*WHAT YOU WILL DO:* Each line below must be printed exactly as it stands.

*RECORD SET:*
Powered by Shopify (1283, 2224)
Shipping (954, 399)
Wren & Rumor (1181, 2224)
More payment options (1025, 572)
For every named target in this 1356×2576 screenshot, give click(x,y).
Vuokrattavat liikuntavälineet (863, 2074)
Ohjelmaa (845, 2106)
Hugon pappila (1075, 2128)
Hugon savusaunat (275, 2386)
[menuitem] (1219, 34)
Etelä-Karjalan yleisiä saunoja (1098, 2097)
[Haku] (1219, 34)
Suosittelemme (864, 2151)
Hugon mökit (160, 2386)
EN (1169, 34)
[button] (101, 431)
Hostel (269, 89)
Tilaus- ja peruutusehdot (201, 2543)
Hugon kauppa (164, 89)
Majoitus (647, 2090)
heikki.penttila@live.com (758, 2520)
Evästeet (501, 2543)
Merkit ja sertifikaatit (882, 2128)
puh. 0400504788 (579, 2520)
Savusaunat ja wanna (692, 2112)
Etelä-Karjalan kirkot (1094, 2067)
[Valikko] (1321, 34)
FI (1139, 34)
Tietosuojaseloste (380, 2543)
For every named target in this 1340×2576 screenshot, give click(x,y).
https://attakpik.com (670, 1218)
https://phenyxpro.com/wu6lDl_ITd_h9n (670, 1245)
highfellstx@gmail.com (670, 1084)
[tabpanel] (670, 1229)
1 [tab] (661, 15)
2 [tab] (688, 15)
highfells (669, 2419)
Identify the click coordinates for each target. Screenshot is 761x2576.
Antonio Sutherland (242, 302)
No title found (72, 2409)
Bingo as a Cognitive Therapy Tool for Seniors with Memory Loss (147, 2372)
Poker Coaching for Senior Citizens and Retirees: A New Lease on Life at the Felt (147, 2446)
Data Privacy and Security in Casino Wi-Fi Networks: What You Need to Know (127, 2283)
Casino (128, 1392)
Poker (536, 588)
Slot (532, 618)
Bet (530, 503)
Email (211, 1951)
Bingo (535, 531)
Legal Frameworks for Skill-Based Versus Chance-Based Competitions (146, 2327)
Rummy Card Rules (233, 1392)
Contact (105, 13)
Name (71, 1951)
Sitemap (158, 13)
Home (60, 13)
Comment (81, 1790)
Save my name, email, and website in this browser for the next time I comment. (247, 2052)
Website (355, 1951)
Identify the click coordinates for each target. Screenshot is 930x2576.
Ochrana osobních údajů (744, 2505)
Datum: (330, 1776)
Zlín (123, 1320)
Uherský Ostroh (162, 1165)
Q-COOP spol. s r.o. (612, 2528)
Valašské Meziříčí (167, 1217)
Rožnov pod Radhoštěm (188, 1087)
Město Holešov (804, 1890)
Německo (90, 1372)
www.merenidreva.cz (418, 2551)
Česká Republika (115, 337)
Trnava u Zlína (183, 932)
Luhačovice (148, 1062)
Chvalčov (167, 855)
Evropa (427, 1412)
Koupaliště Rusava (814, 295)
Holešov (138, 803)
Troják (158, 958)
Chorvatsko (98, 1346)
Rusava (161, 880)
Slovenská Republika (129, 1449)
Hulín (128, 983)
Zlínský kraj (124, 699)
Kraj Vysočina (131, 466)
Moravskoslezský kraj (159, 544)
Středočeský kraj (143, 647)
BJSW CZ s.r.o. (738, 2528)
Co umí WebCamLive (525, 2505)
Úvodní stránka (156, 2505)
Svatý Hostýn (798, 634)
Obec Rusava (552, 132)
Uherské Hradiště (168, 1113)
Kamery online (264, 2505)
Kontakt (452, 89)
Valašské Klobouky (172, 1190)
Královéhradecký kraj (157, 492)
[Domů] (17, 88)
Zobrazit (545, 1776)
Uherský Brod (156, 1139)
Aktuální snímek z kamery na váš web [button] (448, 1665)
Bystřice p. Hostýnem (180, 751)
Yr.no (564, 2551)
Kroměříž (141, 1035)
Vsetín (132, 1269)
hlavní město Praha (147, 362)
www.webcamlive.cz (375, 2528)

*TASK OUTPUT:*
Powered by Shopify (1283, 2224)
Shipping (954, 399)
Wren & Rumor (1181, 2224)
More payment options (1025, 572)
For every named target in this 1356×2576 screenshot, give click(x,y).
Vuokrattavat liikuntavälineet (863, 2074)
Ohjelmaa (845, 2106)
Hugon pappila (1075, 2128)
Hugon savusaunat (275, 2386)
[menuitem] (1219, 34)
Etelä-Karjalan yleisiä saunoja (1098, 2097)
[Haku] (1219, 34)
Suosittelemme (864, 2151)
Hugon mökit (160, 2386)
EN (1169, 34)
[button] (101, 431)
Hostel (269, 89)
Tilaus- ja peruutusehdot (201, 2543)
Hugon kauppa (164, 89)
Majoitus (647, 2090)
heikki.penttila@live.com (758, 2520)
Evästeet (501, 2543)
Merkit ja sertifikaatit (882, 2128)
puh. 0400504788 (579, 2520)
Savusaunat ja wanna (692, 2112)
Etelä-Karjalan kirkot (1094, 2067)
[Valikko] (1321, 34)
FI (1139, 34)
Tietosuojaseloste (380, 2543)
For every named target in this 1340×2576 screenshot, give click(x,y).
https://attakpik.com (670, 1218)
https://phenyxpro.com/wu6lDl_ITd_h9n (670, 1245)
highfellstx@gmail.com (670, 1084)
[tabpanel] (670, 1229)
1 [tab] (661, 15)
2 [tab] (688, 15)
highfells (669, 2419)
Identify the click coordinates for each target. Screenshot is 761x2576.
Antonio Sutherland (242, 302)
No title found (72, 2409)
Bingo as a Cognitive Therapy Tool for Seniors with Memory Loss (147, 2372)
Poker Coaching for Senior Citizens and Retirees: A New Lease on Life at the Felt (147, 2446)
Data Privacy and Security in Casino Wi-Fi Networks: What You Need to Know (127, 2283)
Casino (128, 1392)
Poker (536, 588)
Slot (532, 618)
Bet (530, 503)
Email (211, 1951)
Bingo (535, 531)
Legal Frameworks for Skill-Based Versus Chance-Based Competitions (146, 2327)
Rummy Card Rules (233, 1392)
Contact (105, 13)
Name (71, 1951)
Sitemap (158, 13)
Home (60, 13)
Comment (81, 1790)
Save my name, email, and website in this browser for the next time I comment. (247, 2052)
Website (355, 1951)
Identify the click coordinates for each target. Screenshot is 930x2576.
Ochrana osobních údajů (744, 2505)
Datum: (330, 1776)
Zlín (123, 1320)
Uherský Ostroh (162, 1165)
Q-COOP spol. s r.o. (612, 2528)
Valašské Meziříčí (167, 1217)
Rožnov pod Radhoštěm (188, 1087)
Město Holešov (804, 1890)
Německo (90, 1372)
www.merenidreva.cz (418, 2551)
Česká Republika (115, 337)
Trnava u Zlína (183, 932)
Luhačovice (148, 1062)
Chvalčov (167, 855)
Evropa (427, 1412)
Koupaliště Rusava (814, 295)
Holešov (138, 803)
Troják (158, 958)
Chorvatsko (98, 1346)
Rusava (161, 880)
Slovenská Republika (129, 1449)
Hulín (128, 983)
Zlínský kraj (124, 699)
Kraj Vysočina (131, 466)
Moravskoslezský kraj (159, 544)
Středočeský kraj (143, 647)
BJSW CZ s.r.o. (738, 2528)
Co umí WebCamLive (525, 2505)
Úvodní stránka (156, 2505)
Svatý Hostýn (798, 634)
Obec Rusava (552, 132)
Uherské Hradiště (168, 1113)
Kamery online (264, 2505)
Kontakt (452, 89)
Valašské Klobouky (172, 1190)
Královéhradecký kraj (157, 492)
[Domů] (17, 88)
Zobrazit (545, 1776)
Uherský Brod (156, 1139)
Aktuální snímek z kamery na váš web [button] (448, 1665)
Bystřice p. Hostýnem (180, 751)
Yr.no (564, 2551)
Kroměříž (141, 1035)
Vsetín (132, 1269)
hlavní město Praha (147, 362)
www.webcamlive.cz (375, 2528)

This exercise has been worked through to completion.